▶ [What is expected] Reproduce, word for word, the part of the composting forum thread below between "I don't know" and "short time period.", inclusive.

Bears will rip the bird feeder down, broke mine into pieces a few weeks ago. What would they do with food scraps? They are extremely hungry as they are coming out of hibernation this time of the year?
 
Originally Posted by Donald
What about animals going after it?

Bears will rip the bird feeder down, broke mine into pieces a few weeks ago. What would they do with food scraps? They are extremely hungry as they are coming out of hibernation this time of the year?


Good question... Fortunately for me, no bears around here (thank heavens) but lots of deer, fox, raccoon, opossum etc... Maybe I'm just lucky but none of those creatures have ever raided the piles. I don't put animal meat or fat in there -only vegetable matter. Maybe that's why I'm so lucky.

Ray
 
I've got a "tumbleweed" composter, but it never really worked all that well for me.

Then I started making biochar out of old boxes and sticks, and adding that virtually pure, but very porous carbon into it, and it works like gangbusters (comparatively)
 
I have a worm farm, but it can't keep up, so I have bottomless buckets in the gardens and put scraps in there...then a few worms from the worm farm. I have a raised vege garden, there is no soil in there, it's all made from stuff I've put in.
 
I have small to medium waist basket for worm farm. 1 month first harvest baby greens. After 3-4 months, continuous kale, Swiss chard and green onion for about 2 years. Everglades tomatoes produce indefinitely. Mine took 9months to really produce because I did not cover them when in a storm. But now have enough to feed trolls.
 
What about animals going after it?

Bears will rip the bird feeder down, broke mine into pieces a few weeks ago. What would they do with food scraps? They are extremely hungry as they are coming out of hibernation this time of the year?
I don't know about bears specifically, but I've got skunks, possums, raccoons, rodents, etc. all around where I live, and I've never had an animal go digging in my pile. As long as you cover up the raw food scraps with at least an inch of the browns in your pile, nothing but bugs usually go for it in my experience. My pile this years appears to have a lot more worms than usual for some reason, which I'm not complaining about.
 
I began wondering why there is any need for the cinder block structure at all.
Is it to keep predators away? I'm not sure what the construction your looking at is like, but would it keep other stuff out? For instance, centipedes can obliterate a worm colony in a very short time period.

▶ [Extracted entries]
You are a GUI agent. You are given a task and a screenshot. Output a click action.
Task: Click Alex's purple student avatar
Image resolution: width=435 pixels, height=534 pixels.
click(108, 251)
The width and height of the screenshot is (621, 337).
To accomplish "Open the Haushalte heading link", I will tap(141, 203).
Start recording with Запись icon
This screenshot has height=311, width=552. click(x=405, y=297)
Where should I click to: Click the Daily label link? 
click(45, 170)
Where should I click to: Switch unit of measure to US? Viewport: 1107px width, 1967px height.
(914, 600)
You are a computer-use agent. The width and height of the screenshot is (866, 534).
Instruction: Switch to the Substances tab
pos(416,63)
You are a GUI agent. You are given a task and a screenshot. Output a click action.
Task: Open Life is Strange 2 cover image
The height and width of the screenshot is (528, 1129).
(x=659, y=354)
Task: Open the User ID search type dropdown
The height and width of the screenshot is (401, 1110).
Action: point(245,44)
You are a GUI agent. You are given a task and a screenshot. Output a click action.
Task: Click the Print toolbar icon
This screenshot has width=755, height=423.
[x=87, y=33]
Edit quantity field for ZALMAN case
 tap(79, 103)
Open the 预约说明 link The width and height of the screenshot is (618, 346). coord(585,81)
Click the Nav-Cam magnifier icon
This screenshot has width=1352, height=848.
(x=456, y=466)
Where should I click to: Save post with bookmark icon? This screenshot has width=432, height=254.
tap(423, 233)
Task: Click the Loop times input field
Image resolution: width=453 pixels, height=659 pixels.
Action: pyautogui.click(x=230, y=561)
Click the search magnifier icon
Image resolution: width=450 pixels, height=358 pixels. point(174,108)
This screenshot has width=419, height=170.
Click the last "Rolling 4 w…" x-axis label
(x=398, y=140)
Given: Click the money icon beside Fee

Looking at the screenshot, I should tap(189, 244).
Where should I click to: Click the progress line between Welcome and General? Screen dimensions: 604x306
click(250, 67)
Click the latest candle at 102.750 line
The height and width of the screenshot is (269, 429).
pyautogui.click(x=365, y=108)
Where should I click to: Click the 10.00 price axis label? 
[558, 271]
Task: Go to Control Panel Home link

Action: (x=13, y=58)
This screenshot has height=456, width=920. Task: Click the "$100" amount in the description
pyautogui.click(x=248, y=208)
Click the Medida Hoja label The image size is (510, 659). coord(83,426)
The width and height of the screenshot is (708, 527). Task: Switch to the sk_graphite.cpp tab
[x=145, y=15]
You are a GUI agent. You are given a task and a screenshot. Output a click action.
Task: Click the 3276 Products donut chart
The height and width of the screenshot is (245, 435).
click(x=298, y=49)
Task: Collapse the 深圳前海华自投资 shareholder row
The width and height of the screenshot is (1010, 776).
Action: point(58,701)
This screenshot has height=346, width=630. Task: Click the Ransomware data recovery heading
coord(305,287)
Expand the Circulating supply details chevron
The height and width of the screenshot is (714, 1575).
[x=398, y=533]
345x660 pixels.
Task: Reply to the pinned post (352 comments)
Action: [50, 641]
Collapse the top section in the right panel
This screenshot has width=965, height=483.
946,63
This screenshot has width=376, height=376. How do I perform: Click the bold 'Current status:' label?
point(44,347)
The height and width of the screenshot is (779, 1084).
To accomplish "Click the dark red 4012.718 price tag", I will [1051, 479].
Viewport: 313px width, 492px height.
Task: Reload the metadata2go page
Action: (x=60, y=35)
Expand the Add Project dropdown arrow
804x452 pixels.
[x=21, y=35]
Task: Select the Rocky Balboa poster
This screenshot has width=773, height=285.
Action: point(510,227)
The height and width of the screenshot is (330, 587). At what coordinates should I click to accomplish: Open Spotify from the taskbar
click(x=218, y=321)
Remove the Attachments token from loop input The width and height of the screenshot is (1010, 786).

▶ [Solved problem]
I don't know about bears specifically, but I've got skunks, possums, raccoons, rodents, etc. all around where I live, and I've never had an animal go digging in my pile. As long as you cover up the raw food scraps with at least an inch of the browns in your pile, nothing but bugs usually go for it in my experience. My pile this years appears to have a lot more worms than usual for some reason, which I'm not complaining about.
 
I began wondering why there is any need for the cinder block structure at all.
Is it to keep predators away? I'm not sure what the construction your looking at is like, but would it keep other stuff out? For instance, centipedes can obliterate a worm colony in a very short time period.